Polscy skoczkowie znowu zawodzą w Willingen! Biało-czerwoni bardzo daleko od czołowych miejsc
Polscy skoczkowie nie zachwycili w serii próbnej przed konkursem Pucharu Świata w Willingen. Żaden z biało-czerwonych nie znalazł się w pierwszej dziesiątce.
Przez piątkowe kwalifikacje przebrnęło czterech reprezentantów Polski. Paweł Wąsek przyleciał do Willingen, jednak nie wziął udziału w zawodach z powodu choroby.
W sobotniej serii próbnej jako pierwszy z Polaków skakał Aleksander Zniszczoł. Oddał solidną próbę na odległość 135 metrów. Dzięki temu zajął 18. miejsce.
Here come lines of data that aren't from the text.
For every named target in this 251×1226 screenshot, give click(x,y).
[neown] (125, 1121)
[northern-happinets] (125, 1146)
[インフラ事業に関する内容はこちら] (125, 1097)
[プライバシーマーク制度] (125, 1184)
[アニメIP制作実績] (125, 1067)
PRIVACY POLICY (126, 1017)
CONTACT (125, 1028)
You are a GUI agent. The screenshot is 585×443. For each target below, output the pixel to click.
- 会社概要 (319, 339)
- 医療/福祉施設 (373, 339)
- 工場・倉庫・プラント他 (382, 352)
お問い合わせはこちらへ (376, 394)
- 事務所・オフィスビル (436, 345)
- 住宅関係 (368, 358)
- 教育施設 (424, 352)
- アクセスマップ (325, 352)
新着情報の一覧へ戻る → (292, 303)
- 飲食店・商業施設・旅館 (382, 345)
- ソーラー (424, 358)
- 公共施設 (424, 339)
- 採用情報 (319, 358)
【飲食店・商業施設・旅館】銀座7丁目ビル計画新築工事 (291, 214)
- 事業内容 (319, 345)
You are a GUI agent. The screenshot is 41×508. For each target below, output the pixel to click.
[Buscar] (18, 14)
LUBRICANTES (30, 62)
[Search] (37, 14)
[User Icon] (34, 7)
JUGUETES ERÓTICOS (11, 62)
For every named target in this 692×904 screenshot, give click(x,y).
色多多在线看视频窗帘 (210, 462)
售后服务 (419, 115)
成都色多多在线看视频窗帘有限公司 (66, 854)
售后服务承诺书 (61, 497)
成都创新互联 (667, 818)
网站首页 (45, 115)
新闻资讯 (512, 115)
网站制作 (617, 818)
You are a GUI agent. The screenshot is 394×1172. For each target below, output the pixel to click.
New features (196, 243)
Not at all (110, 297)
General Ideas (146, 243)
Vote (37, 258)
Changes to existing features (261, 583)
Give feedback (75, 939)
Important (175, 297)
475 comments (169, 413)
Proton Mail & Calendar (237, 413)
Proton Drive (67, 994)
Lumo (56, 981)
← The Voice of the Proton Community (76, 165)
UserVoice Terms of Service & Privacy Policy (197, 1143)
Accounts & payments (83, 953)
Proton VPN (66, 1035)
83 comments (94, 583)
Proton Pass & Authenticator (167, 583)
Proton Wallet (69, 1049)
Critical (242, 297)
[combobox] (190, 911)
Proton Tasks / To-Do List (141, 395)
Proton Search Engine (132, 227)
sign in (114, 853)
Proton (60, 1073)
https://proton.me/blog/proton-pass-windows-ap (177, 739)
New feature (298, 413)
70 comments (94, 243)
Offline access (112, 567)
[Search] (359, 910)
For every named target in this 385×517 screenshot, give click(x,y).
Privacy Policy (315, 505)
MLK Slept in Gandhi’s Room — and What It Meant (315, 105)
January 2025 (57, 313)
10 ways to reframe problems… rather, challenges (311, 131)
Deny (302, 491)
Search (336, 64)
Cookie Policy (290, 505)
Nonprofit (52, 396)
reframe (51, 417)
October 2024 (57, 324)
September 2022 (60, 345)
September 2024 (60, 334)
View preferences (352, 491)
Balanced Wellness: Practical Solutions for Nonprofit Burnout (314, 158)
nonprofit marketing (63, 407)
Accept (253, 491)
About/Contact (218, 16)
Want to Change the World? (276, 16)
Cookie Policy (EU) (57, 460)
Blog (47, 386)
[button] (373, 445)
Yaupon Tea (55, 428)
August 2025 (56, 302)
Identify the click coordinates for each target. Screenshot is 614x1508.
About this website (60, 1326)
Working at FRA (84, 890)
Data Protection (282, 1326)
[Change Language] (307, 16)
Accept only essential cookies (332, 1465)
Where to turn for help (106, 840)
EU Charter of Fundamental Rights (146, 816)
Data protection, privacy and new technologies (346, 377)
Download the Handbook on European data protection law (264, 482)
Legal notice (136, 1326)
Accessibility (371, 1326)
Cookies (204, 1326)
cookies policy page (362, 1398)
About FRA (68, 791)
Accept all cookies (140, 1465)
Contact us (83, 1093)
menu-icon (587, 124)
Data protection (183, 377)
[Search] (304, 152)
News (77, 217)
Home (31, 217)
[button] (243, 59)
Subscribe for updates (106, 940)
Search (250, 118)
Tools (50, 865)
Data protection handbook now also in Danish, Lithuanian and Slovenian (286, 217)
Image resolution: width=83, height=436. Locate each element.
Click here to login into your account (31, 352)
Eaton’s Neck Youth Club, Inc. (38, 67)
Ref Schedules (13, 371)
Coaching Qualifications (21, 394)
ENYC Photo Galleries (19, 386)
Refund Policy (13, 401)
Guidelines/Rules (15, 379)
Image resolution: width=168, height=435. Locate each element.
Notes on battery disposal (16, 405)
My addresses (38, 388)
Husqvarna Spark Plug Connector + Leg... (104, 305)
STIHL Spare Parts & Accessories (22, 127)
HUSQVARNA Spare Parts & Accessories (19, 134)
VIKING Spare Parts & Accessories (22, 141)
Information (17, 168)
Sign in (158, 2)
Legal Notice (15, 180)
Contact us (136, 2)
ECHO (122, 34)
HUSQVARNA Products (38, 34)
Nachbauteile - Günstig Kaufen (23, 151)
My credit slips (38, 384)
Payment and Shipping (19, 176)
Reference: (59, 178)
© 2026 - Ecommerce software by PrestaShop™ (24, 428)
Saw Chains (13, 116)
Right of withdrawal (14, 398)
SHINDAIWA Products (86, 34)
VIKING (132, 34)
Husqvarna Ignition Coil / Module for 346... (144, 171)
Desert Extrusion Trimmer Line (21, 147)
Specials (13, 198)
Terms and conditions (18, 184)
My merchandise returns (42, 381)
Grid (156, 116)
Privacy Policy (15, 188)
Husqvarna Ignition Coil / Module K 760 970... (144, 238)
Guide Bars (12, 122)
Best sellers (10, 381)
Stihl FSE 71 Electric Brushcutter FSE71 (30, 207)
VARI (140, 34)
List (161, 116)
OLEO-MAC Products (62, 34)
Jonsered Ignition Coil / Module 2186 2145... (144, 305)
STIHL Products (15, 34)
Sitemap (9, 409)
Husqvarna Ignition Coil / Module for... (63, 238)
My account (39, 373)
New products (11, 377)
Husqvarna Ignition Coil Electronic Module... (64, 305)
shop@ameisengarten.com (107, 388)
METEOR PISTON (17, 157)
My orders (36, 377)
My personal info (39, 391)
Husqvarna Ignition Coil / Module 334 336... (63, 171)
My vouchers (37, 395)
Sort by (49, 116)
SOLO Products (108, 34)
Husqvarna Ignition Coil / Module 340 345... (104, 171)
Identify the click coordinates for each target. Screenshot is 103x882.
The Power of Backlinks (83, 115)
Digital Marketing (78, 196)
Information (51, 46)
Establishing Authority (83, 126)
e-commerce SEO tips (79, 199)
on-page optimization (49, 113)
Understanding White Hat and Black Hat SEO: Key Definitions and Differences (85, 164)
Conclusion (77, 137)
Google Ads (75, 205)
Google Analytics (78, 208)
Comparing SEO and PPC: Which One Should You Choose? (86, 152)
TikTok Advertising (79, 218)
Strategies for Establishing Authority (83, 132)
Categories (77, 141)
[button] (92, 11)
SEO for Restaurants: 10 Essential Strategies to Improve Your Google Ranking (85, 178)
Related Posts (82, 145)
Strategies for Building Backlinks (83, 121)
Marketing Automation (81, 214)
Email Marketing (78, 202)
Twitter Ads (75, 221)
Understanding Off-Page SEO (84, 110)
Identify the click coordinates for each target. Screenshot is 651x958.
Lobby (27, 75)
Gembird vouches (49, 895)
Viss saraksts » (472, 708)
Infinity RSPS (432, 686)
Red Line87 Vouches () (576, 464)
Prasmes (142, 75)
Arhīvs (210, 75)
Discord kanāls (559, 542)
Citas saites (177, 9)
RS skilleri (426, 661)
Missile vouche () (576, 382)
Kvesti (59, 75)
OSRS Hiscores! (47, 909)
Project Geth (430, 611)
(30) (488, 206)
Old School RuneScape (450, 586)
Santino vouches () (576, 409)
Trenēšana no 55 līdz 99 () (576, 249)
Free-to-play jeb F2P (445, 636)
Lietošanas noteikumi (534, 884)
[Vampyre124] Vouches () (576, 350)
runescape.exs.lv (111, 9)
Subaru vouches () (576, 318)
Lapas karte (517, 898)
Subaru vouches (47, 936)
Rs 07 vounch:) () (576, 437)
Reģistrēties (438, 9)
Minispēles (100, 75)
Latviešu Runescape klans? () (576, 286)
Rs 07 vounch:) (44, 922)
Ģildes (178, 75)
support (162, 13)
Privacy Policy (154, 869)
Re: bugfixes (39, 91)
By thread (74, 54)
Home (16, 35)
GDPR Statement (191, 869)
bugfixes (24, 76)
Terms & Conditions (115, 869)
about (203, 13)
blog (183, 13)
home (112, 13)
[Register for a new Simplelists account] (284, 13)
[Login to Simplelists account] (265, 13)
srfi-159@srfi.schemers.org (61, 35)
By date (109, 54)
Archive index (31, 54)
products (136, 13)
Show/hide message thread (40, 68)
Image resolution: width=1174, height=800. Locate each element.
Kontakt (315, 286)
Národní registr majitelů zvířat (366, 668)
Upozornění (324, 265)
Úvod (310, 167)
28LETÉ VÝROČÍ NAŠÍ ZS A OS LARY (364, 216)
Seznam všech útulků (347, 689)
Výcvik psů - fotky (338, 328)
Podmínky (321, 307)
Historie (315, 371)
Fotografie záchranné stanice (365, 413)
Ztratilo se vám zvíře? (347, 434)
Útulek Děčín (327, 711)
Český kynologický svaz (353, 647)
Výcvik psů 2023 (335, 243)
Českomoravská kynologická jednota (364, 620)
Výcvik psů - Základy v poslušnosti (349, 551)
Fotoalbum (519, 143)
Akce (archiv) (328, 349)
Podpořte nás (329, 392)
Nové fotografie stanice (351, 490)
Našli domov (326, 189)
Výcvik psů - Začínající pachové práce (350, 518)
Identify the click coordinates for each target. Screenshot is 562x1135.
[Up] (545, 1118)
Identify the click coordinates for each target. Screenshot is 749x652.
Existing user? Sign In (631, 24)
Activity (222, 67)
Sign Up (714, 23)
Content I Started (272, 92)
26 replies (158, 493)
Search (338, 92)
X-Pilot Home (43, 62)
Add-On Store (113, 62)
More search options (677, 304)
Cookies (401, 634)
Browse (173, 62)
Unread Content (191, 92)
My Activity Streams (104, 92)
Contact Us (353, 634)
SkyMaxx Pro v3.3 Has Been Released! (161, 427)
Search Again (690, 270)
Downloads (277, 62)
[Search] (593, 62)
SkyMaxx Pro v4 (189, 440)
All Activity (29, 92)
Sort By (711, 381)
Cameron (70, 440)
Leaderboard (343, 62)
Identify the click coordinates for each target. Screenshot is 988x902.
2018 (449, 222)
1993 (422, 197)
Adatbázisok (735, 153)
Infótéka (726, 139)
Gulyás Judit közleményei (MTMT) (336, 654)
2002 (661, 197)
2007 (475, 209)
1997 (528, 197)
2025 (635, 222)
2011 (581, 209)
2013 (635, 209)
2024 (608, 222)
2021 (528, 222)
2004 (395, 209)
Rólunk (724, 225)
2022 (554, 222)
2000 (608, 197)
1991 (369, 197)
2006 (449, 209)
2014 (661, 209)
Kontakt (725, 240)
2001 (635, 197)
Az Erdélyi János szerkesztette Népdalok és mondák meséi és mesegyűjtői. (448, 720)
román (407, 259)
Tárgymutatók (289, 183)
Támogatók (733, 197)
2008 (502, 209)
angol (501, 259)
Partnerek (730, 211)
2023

Znacznie gorzej poradził sobie Kamil Stoch. 36-latek wylądował na 124. metrze, przez co zakończył serię próbną na 31. pozycji. Po raz kolejny w tym sezonie problemem Stocha była niska prędkość najazdowa. Tym razem osiągnął on zaledwie 86,7 km/h.
Niewiele lepiej od Stocha skoczył Dawid Kubacki. Uzyskał 126,5 metra i uplasował się na 29. lokacie.
Z powodu silnego wiatru Piotr Żyła musiał kilka minut poczekać na możliwość oddania swojej próby. W końcu "Wiewiór" dostał zielone światło, ale skoczył zaledwie 113,5 metra. To przełożyło się na 33. miejsce. Jeśli taka sytuacja powtórzy się w pierwszej serii, Żyła nie awansuje do finału.
Serię próbną wygrał Andreas Wellinger, który skoczył 149 metrów przy 24,6 punktu odjętych za wiatr. Drugie miejsce zajął Jan Hoerl (149 metrów), a trzecie Lovro Kos (148 metrów).